Copy all entries exactly.

________________________

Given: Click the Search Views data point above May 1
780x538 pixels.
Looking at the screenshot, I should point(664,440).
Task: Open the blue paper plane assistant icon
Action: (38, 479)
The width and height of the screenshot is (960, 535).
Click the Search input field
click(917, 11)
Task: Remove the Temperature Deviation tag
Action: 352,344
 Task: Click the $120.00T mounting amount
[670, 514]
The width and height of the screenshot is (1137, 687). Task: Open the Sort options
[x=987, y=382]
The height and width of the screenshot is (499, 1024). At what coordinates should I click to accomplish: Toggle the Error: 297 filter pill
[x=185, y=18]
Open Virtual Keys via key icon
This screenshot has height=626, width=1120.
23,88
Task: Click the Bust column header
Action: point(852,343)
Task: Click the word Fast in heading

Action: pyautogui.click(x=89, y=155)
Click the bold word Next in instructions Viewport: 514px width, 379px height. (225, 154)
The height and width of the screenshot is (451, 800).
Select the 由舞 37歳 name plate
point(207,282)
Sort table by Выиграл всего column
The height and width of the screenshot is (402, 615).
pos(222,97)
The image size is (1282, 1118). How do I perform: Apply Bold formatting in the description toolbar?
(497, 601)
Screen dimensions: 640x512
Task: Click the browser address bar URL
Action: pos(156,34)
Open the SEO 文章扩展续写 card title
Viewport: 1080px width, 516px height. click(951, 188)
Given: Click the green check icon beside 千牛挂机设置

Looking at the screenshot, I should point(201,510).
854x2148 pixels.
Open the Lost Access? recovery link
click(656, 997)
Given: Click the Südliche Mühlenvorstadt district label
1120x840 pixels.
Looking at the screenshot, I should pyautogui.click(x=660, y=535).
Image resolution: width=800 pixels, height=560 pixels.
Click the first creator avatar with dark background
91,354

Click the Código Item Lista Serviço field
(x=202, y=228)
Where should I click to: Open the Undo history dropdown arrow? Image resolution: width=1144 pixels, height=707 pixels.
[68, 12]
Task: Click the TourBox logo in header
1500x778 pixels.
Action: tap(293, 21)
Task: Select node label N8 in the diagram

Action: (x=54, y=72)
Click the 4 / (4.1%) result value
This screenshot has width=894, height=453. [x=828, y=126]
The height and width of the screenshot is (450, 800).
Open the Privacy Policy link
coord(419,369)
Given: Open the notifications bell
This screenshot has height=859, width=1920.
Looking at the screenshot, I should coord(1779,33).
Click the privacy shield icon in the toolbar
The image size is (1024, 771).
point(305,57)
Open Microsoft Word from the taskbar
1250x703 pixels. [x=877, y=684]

________________________

_Your response_
Given: Click the Search Views data point above May 1
780x538 pixels.
Looking at the screenshot, I should point(664,440).
Task: Open the blue paper plane assistant icon
Action: (38, 479)
The width and height of the screenshot is (960, 535).
Click the Search input field
click(917, 11)
Task: Remove the Temperature Deviation tag
Action: 352,344
 Task: Click the $120.00T mounting amount
[670, 514]
The width and height of the screenshot is (1137, 687). Task: Open the Sort options
[x=987, y=382]
The height and width of the screenshot is (499, 1024). At what coordinates should I click to accomplish: Toggle the Error: 297 filter pill
[x=185, y=18]
Open Virtual Keys via key icon
This screenshot has height=626, width=1120.
23,88
Task: Click the Bust column header
Action: point(852,343)
Task: Click the word Fast in heading

Action: pyautogui.click(x=89, y=155)
Click the bold word Next in instructions Viewport: 514px width, 379px height. (225, 154)
The height and width of the screenshot is (451, 800).
Select the 由舞 37歳 name plate
point(207,282)
Sort table by Выиграл всего column
The height and width of the screenshot is (402, 615).
pos(222,97)
The image size is (1282, 1118). How do I perform: Apply Bold formatting in the description toolbar?
(497, 601)
Screen dimensions: 640x512
Task: Click the browser address bar URL
Action: pos(156,34)
Open the SEO 文章扩展续写 card title
Viewport: 1080px width, 516px height. click(951, 188)
Given: Click the green check icon beside 千牛挂机设置

Looking at the screenshot, I should point(201,510).
854x2148 pixels.
Open the Lost Access? recovery link
click(656, 997)
Given: Click the Südliche Mühlenvorstadt district label
1120x840 pixels.
Looking at the screenshot, I should pyautogui.click(x=660, y=535).
Image resolution: width=800 pixels, height=560 pixels.
Click the first creator avatar with dark background
91,354

Click the Código Item Lista Serviço field
(x=202, y=228)
Where should I click to: Open the Undo history dropdown arrow? Image resolution: width=1144 pixels, height=707 pixels.
[68, 12]
Task: Click the TourBox logo in header
1500x778 pixels.
Action: tap(293, 21)
Task: Select node label N8 in the diagram

Action: (x=54, y=72)
Click the 4 / (4.1%) result value
This screenshot has width=894, height=453. [x=828, y=126]
The height and width of the screenshot is (450, 800).
Open the Privacy Policy link
coord(419,369)
Given: Open the notifications bell
This screenshot has height=859, width=1920.
Looking at the screenshot, I should coord(1779,33).
Click the privacy shield icon in the toolbar
The image size is (1024, 771).
point(305,57)
Open Microsoft Word from the taskbar
1250x703 pixels. [x=877, y=684]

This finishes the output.